Storage of Backups • One factor of the cost of the backup strategy is the expense of storing the backups. • The best strategy is to keep copies of backups in separate locations. • The most recent copy could be stored locally, as it is the most likely to be needed. • Other copies can be kept at other locations.
Storage of Backups • A recent advance is online backup services. • A number of third-party companies offer high-speed connections for storing data on a frequent basis. • Using network connections reduces concerns with physical movement of more traditional storage media.
Alternate Sites • Where should restoration services be conducted? • If an organization has suffered physical damage to a facility, having offsite storage of data is only part of the solution. • Data needs to be processed somewhere. • Computing facilities similar to those used in normal operations must be found.

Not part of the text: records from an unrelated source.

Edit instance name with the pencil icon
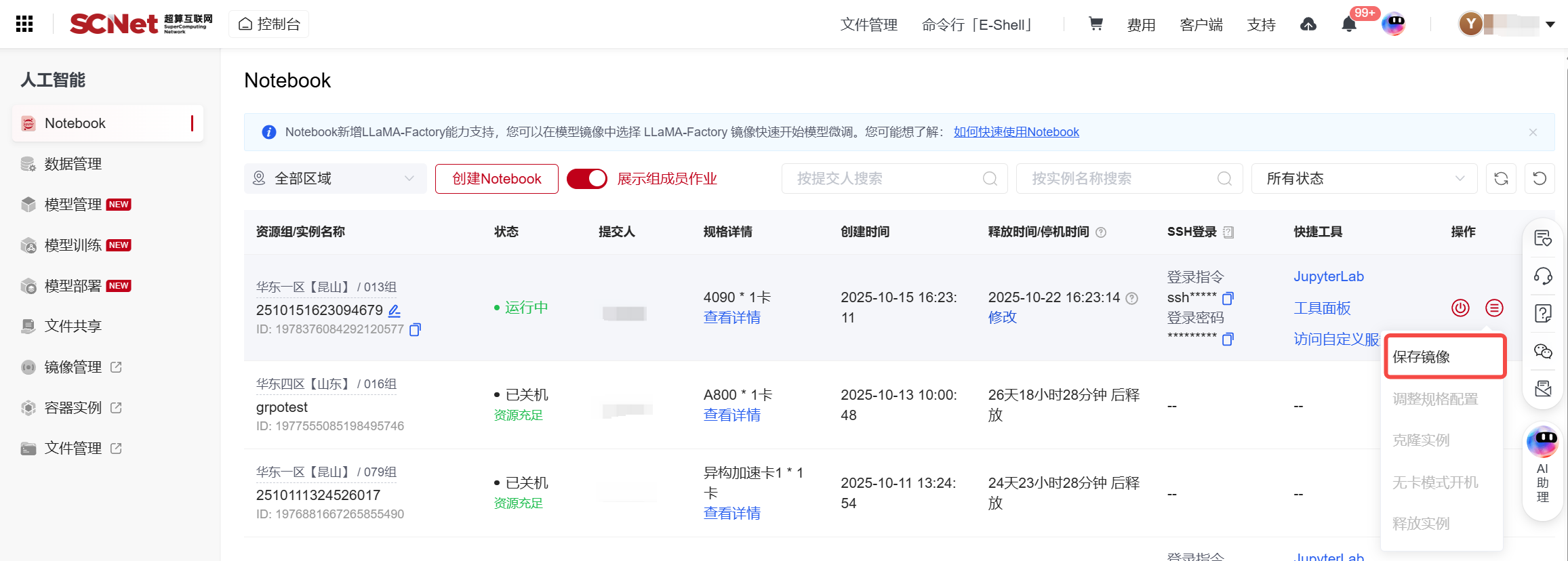This screenshot has height=561, width=1568. click(x=394, y=311)
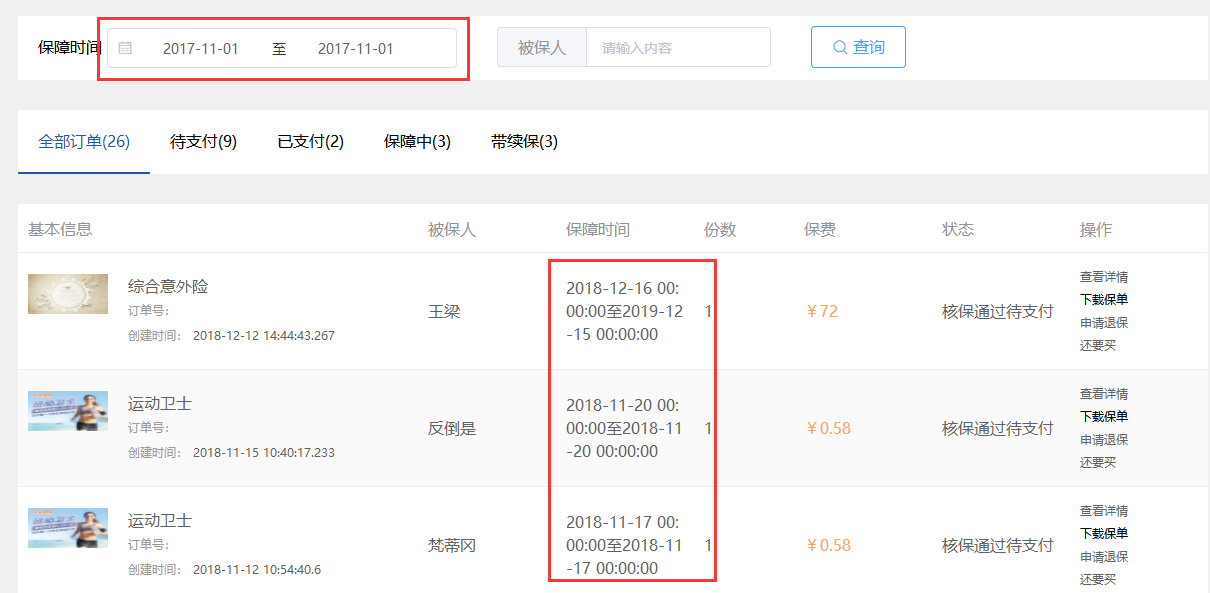
Task: Click the start date 2017-11-01 field
Action: (x=201, y=48)
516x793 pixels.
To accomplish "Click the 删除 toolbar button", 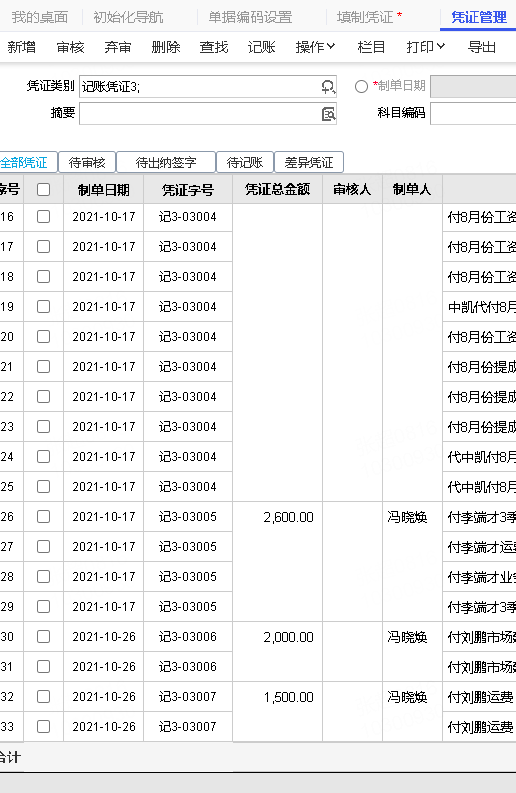I will 166,47.
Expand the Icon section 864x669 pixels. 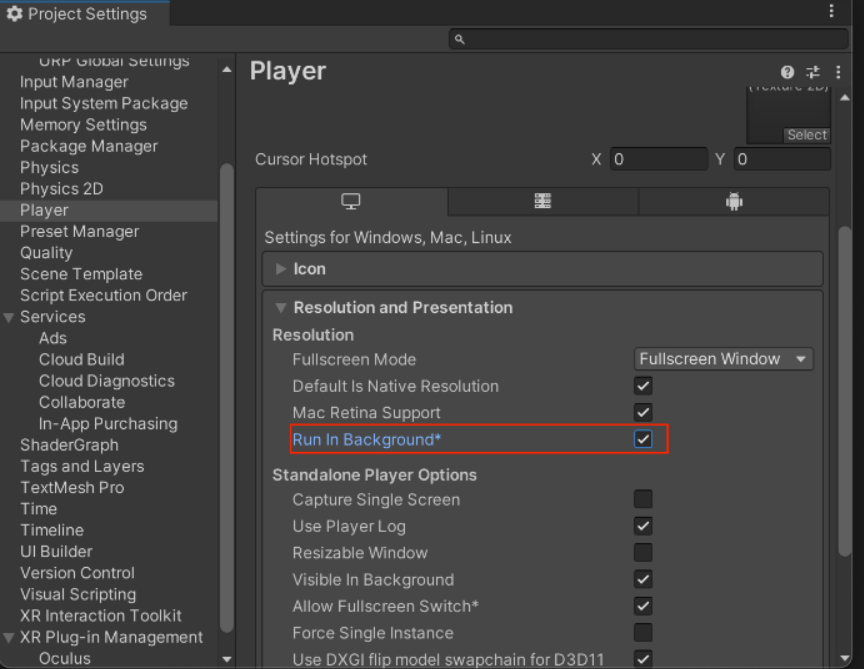tap(281, 268)
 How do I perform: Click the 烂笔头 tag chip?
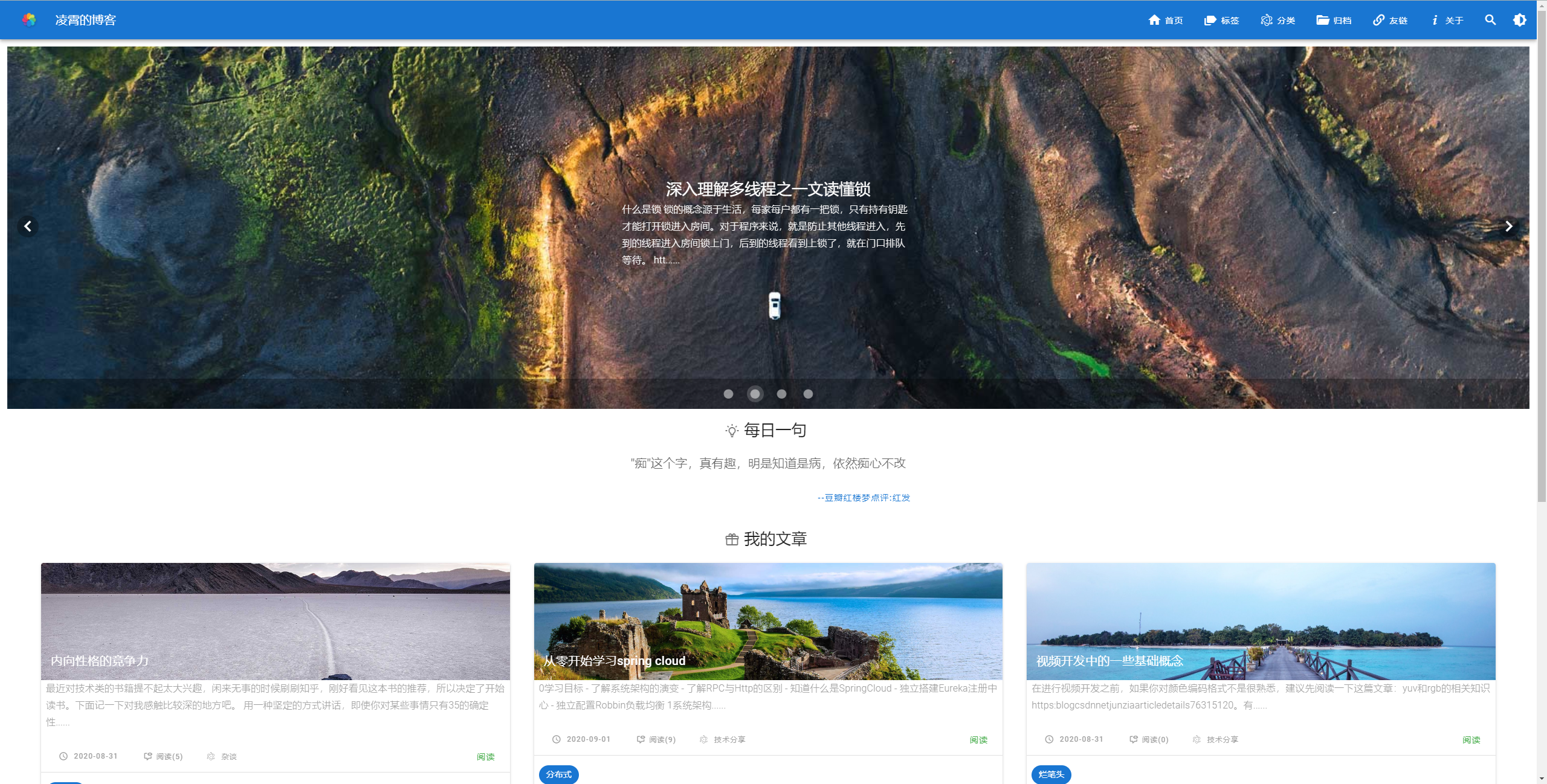coord(1051,774)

Alternate Sites • Hot site - A fully configured environment similar to the normal operating environment. • Warm - Partially configured, usually having the peripherals and software but perhaps not the more expensive main processing computer. • Cold site - Basic environmental controls needed to operate. Has few computing components needed. • Mobile backup- Trailers with the required computers and electrical power that can be driven to a location within hours of a disaster and set up to commence processing immediately.
Alternate Sites • A less expensive alternative is a mutual aid agreement. • Similar organizations agree to assume the processing for the other party if a disaster occurs. • The assumptions are: • both organizations will not be hit by the same disaster. • both have similar processing environments. • If these two assumptions are correct, then a mutual aid agreement should be considered. • Such an arrangement may not be legally enforceable, even if it is in writing.